Number Bonds of Ten forms the basis of much maths, so try to learn them. Using Lego or something similar, use a LOT of bricks (of just TWO colours, if you have enough) lay them out so the pattern can be seen of one colour INCREASING while the other colour DECREASES. Lay them down, or build up like steps.

So:

ten of one colour none of other
nine of one colour one of other
eight of one colour two of other
seven of one colour three of other
etc,
then of course, the sides are equal at 5 and 5; after which the colours 'swap over' as to increasing/decreasing.

To learn TABLES, do them in groups that have a relationship, thus:

x2, x4, x8

x3, x6, x12

5 and 10 are easy

7 and 9 are rather harder.

Starting with TWO times TABLE, I always say: "Imagine the class is lining up in pairs; each child will have a partner, if there is an EVEN number in the class. If one child is left without a partner, then the number is ODD, because an odd one is left out."

Use Lego bricks again, lay them out in a column of 2 wide to learn 2x table. Go half way down the column, and move half the bricks up, so that now the column is 4 bricks wide. That gives the start of 4x table.

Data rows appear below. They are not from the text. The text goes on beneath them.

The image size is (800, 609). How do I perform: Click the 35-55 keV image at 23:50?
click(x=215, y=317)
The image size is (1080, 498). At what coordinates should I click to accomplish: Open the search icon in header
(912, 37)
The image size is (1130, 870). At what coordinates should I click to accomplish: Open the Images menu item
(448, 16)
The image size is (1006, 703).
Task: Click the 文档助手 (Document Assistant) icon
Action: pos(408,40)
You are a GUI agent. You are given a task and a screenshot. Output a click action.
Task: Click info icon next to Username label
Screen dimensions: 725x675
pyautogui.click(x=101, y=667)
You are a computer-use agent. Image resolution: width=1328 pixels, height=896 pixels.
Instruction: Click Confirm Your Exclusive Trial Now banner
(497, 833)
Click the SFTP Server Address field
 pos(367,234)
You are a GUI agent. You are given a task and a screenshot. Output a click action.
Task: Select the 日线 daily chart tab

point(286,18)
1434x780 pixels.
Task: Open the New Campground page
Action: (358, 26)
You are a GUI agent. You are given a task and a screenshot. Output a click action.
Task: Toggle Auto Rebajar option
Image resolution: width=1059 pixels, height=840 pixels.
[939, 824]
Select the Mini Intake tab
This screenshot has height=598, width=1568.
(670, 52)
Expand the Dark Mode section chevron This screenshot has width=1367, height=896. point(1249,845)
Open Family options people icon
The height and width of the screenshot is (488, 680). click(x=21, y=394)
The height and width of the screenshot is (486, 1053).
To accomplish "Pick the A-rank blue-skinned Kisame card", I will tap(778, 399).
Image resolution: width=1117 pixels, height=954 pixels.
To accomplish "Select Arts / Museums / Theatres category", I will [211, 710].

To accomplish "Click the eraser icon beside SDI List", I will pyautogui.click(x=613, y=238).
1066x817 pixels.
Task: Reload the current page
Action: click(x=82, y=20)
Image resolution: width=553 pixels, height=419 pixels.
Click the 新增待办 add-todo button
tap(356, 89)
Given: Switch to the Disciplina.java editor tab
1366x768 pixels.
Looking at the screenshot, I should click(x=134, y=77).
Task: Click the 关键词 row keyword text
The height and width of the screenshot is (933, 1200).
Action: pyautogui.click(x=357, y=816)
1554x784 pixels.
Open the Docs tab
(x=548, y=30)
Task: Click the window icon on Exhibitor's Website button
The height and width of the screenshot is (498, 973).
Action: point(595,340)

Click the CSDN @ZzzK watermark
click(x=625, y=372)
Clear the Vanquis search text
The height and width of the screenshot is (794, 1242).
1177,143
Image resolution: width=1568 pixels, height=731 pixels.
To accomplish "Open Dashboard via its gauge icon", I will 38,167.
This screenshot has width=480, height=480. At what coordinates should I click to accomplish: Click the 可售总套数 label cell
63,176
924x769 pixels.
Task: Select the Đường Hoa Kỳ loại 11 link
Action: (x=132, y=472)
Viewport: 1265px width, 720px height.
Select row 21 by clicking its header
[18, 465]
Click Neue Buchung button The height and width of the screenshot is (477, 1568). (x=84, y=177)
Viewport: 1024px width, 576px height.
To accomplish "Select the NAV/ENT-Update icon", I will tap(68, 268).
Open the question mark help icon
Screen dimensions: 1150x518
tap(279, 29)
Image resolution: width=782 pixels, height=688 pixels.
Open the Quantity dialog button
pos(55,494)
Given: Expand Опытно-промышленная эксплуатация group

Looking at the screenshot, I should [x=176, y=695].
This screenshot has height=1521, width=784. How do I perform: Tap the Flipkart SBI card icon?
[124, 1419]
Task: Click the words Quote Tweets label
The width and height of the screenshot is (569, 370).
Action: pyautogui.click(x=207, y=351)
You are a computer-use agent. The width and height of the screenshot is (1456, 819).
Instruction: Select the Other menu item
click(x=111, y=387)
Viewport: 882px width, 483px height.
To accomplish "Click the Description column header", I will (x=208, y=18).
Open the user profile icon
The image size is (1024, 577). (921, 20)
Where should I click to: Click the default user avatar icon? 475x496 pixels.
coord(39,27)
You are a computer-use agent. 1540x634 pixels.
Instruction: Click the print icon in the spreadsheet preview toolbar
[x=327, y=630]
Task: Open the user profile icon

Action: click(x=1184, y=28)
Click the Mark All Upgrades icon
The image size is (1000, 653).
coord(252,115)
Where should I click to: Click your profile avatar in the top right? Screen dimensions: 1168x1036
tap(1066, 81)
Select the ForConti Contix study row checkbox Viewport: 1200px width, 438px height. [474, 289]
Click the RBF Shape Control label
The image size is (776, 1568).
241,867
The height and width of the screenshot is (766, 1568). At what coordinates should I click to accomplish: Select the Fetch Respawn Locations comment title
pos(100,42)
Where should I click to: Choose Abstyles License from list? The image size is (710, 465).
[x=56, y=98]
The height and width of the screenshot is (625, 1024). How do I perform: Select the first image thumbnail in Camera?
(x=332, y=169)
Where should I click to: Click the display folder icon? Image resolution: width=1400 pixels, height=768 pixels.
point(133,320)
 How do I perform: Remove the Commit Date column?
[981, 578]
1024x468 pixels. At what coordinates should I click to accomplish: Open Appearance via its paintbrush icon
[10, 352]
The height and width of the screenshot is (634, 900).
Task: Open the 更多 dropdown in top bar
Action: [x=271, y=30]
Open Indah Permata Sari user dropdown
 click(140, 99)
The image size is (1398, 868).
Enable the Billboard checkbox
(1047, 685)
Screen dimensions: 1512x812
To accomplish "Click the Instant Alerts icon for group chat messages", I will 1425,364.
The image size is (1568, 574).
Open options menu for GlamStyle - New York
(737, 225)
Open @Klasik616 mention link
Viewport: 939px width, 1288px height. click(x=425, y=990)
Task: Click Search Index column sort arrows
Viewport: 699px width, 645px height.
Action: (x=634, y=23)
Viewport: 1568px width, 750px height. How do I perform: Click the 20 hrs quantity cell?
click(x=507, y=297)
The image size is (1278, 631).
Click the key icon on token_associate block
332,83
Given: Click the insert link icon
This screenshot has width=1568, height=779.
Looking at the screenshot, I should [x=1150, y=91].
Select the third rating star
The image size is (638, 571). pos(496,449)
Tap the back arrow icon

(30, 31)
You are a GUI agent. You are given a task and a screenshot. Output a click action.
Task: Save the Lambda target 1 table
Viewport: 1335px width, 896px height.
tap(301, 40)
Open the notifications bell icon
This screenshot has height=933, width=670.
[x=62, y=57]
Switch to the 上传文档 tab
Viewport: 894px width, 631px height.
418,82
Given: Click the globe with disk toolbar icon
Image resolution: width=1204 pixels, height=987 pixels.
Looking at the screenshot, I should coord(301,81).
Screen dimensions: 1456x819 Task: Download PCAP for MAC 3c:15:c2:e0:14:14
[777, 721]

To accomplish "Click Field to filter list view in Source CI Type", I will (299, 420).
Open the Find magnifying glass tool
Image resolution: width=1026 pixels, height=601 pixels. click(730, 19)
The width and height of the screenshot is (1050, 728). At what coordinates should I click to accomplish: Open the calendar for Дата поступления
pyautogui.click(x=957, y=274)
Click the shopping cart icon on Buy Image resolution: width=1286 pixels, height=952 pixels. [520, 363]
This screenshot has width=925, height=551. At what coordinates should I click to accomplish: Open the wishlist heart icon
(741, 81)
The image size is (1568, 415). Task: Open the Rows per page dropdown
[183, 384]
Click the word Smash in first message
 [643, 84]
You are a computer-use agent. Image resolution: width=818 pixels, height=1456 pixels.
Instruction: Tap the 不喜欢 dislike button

Then do similar things with 3x and 6x.

With 5x, try and count in 'fives', and notice the relationship with 'ten' - they will alternate, ending in 5 then 10.

It is important to try and UNDERSTAND the relationships between numbers, and not just learn them 'by rote'.

An inexpensive solar powered calculator (no battery to run out!) can help learn tables by 'repeated addition'. So: enter 2+2 and press = to give 4. KEEP PRESSING = and it should add on 2 each time, giving 2 times table.

There are good web sites, which can be fun to use :

www.ictgames.com/

www.woodlands-junior.kent.sch.uk/page/default.asp?title=Woodlands%20Junior%20School&pid=1

houseHuntinginmanchester Sun 02-Aug-15 22:49:57

Wow, thank you very much for that Ferguson thanks

I'm going to need to re-read that several times to grasp it all as I'm in bed with flu at the moment, but the Lego example sounds amazing. I am going to try it. As for the confidence thing, it's so difficult to know even as a parent when to push your child and when to hold back. Dds literacy teacher was explaining how the new curriculum places a lot of emphasis on using different register of voice and group discussions. Quite worrying for the parent of a very shy (but otherwise articulate) little girl. I just feel like her other skills may be overlooked because of her shyness.

There was a book that was based on similar maths principles to what you refer to, Ferguson. It was reccomended to me on here a short while ago, it wasn't part of the British way of teaching maths (foreign) but came highly recommended. Would you or anyone know what I'm talking about? I want to buy it for dd. Possibly korean?

mrz Mon 03-Aug-15 07:40:41

Remember the new curriculum has different expectations and some if those suggestions would be more suited to Y1 (R) than Y2

mrz Mon 03-Aug-15 17:27:40

www.risingstars-uk.com/system/files/free-stuff/Parents_Guide_Year_2.pdf

houseHuntinginmanchester Mon 03-Aug-15 17:59:36

That document (and site) were exactly the kind of thing I was looking for mrz. Thank you so much thanks

I've registered, and am printing stuff off as I type!